== Records for this task ==

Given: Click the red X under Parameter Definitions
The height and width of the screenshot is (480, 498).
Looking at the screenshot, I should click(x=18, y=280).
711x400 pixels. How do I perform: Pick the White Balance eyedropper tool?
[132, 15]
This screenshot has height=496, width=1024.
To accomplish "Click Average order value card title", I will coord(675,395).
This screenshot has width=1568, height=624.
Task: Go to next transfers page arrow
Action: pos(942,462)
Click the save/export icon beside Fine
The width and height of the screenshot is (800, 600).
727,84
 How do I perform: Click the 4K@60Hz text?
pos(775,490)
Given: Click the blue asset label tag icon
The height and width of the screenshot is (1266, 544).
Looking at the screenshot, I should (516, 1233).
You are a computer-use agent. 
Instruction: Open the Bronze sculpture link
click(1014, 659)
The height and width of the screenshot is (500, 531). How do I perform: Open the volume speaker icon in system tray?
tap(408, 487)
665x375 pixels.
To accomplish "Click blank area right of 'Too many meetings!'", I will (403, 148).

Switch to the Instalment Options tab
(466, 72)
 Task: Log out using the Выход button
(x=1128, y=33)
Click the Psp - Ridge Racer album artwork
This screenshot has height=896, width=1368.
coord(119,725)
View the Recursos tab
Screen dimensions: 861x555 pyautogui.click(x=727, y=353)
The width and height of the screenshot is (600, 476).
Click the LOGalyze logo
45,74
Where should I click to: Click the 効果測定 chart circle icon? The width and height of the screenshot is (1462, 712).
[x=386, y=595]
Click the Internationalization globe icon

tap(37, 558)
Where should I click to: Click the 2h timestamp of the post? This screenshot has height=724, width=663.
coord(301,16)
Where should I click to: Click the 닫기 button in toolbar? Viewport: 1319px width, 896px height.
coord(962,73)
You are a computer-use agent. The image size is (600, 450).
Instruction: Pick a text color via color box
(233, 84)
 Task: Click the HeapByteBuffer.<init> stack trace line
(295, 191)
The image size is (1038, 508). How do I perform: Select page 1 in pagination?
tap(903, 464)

===

#### Exercise requirements
From the records above, pull every line that carries the word "computer".

#### Answer for this exercise
You are a computer-use agent. 
You are a computer-use agent. The image size is (600, 450).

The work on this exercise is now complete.